JOHN MELLENCAMP (No Better than This)
Discografia border=parole del Pelle

          

  Recensione del  31/08/2010
    

Come per il celebrativo quadruplo box, On the Rural Route 7609 (unica pecca la mancanza di brani inediti) John Mellencamp resta sulla strada provinciale in compagnia di T-Burnett con un solo microfono e un vecchio registratore come quelli che usavano i folk-blues singers negli anni tra il 30’ e i 40’. Un disco elettro-acustico, molto legato alle tradizioni (bella la cover, molto cinematografica e con due belle ragazze!) e poi perché non gliene è mai fregato nulla di essere una rockstar: “I have only one interest,” racconta Mellencamp in una recente intervista, “to have fun while we’re doing this and maybe have something that somebody might discover".
Tredici i brani di No Better than This, scritte la scorsa primavera in un paio di settimane (“I got up every day and wrote and wrote and wrote”) in un immersione temporale a quando da ragazzino nell’Indiana, ascoltava alla radio miriadi di canzoni o lungo le strade notturne ed frizzanti dei barroom texani, perché dopotutto lo ama il country.
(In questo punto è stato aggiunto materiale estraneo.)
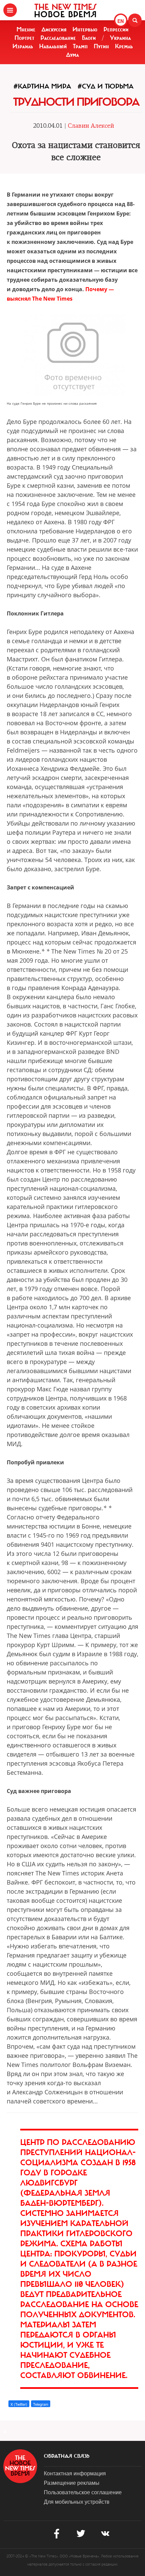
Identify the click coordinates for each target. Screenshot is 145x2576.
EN (120, 21)
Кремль (124, 46)
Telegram (40, 2404)
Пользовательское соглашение (83, 2492)
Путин (101, 46)
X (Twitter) (18, 2404)
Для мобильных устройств (77, 2501)
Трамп (80, 46)
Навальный (53, 46)
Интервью (84, 29)
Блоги (89, 38)
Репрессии (116, 29)
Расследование (58, 38)
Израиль (22, 46)
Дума (72, 54)
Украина (120, 38)
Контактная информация (75, 2473)
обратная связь (66, 2456)
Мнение (26, 29)
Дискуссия (53, 29)
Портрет (24, 38)
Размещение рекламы (71, 2482)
Canzoni che parlano della necessità di speranza, della natura delle relazioni di coppia, con il tocco alla ‘cougar’ sulla vita di tutti i giorni delle persone comuni, brani registrati in luoghi diversi dal solito, dove John Mellencamp ha trovato nuova fonte di ispirazione: dagli studi di Memphis, alla chiesa battista africana in Georgia, all’hotel Gunter di San Antonio (stanza 414, quella di Robert Johnson a cui omaggiò in Trouble No More del 2003, con Stones In My Pass Way).
Save Some Time to Dream apre il disco, una ballata densa e spirituale, alla Mellencamp: ”Save some time for living and always question your faith… save some time to dream, 'cause your dream might save us all”, musica che aiuta a sognare ad occhi aperti mentre il roots&blues bacia il folk nelle riflessioni amare sul disfacimento delle comunità americane di The West End: “I've lived down in the West End / Things sure have changed here since I was a kid / It's worse now” ancor più tetre nella splendida Right Behind Me, violino e chitarra acustica per la sua relazione con il diavolo, una ballata che rimane dentro a lungo, con insistenza, quasi senza che l’ascoltatore se ne accorga.
In vena di country No One Cares About Me (perdita del lavoro, la moglie sparita con dietro i figli, niente amici e una tumultuosa amicizia fraterna) è da vero honky tonker alla Hank Williams, ed A Graceful Fall sembra riportare alla memoria il periodo di Falling From Grace, da lui diretto e interpretato. Ma di stili No Better than This ne ha molti, spruzzate rockabilly in Each Day of Sorrow (gran solo centrale), per Coming Down the Road, in giro attraverso le highways a trovare la propria verità, ed anche nella vivace title-track, puro piacere della musica e dell’amore: "Give me good loving / And seal it with a kiss / Drop me off where the music sounds / It can get no better than this".
Con la perla acustica di Thinking About You -un country-folk acustico su di una vecchia conquista-, la malinconia cresce dentro, lentamente, fino a scavare nell’incantevole dolcezza di Don't Forget About Me rilassandosi spiritosamente solo in Love at First Sight fino alla chiusura classica, da folksinger, con Easter Eve (secondo brano da ben 6 minuti) e Clumsy Ol' World, maledettamente semplice "She don't eat meat, but she smokes cigarettes / She remembers things that I'm trying to forget" ma capace di flutturare nelle intercapedini dell’amore. Un disco lontano dalle coordinate alle quali siamo abituati vedere John Mellencamp, ma No Better than This dimostra che non ci vuole poi molto per continuare a voler bene ai propri ribelli.